Re: telematicinterprovisation

Scott deLahunta (
Sun, 06 Apr 1997 09:30:05 +0200

I have just returned from a few days in the tank of work to find a lot of
email from the dance-tech list to go through and try to make sense of, too
much... so here's a few brief, practically random comments/responses:

>Telamtic space is an approximation. A sensing, yes, a hallucination, if I
>understand Scott's remarks on Paul Sermon correctly. How do we choreograph
>hallucination, and what are we searching for?

I have no idea how to translate the impact of immediate experience into
choreography for an audience of watchers. Paul's installations are not
choregraphy in this sense, but are set up to be one-to-one intimate
experiences of 'hallucination'. There is no way to put this on the stage in
a meaningful manner... in choreography. In this sense the extension of our
sensorium into telematic space (vis a vis the Dennett pencil story) is a
waste of time. What would be the effect for someone watching me drag my
pencil across a rough surface? Now, I can play my own Devil's Advocate and
site the performance work of those who do 'appear' to make direct experience
readable (i.e. Deborah Hay and Eva Schmale). There is no doubt in my mind
that their attention to immediate experience is readable... and that this
experience forms a strong basis for the structure of their work. The fact
that I don't know how to do it, well, just goes to show...

>"other" (Latin America or third world notion) or other-cultural was here
>twisted around (Scott, it's the wall, the room of the other side).

The 'room on the other side of the wall' is an excellent metaphor for a
range of ideas like this one. Telematic space also brings up more social
questions -- how do we deal with these other bodies when our physical selves
are not in close proximity. What about physical intimidation and
repercussions? What might we be capable of doing, in the sense of that old
western psych experiment where they put people in isolated rooms, one was
given a dial connected to a wire running out of the room and told they were
to administer an electric shock to the people in the other room. They did it.

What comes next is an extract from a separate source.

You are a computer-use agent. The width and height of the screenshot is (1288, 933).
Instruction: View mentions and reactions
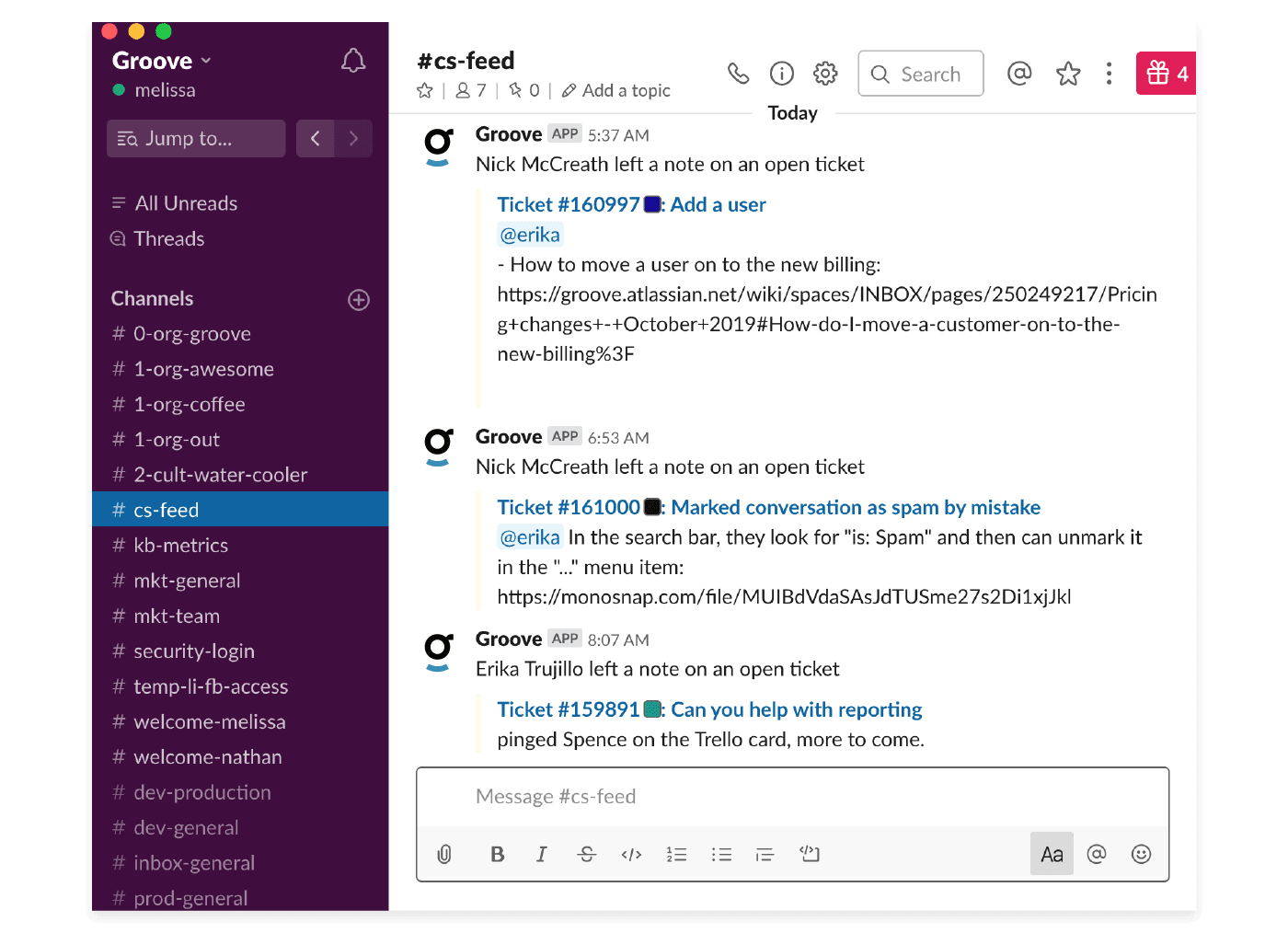point(1019,73)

Well, there has been piles and piles of stuff written on this sort of thing
in relationship to the internet, IRCchat, Moos, etc. What is intriguing is
the possibility that eventually new models for social interaction and
responsibility will arise from the new technology. If these are not sited in
the body, is it possible they will be based less in fear and more in some
other, to be defined, relationship? What role do artists have in this
development? What would some of Augusto Boal's workshops look like in
telematic space?

I'm afraid that's all the responses I can muster at the moment to the thread.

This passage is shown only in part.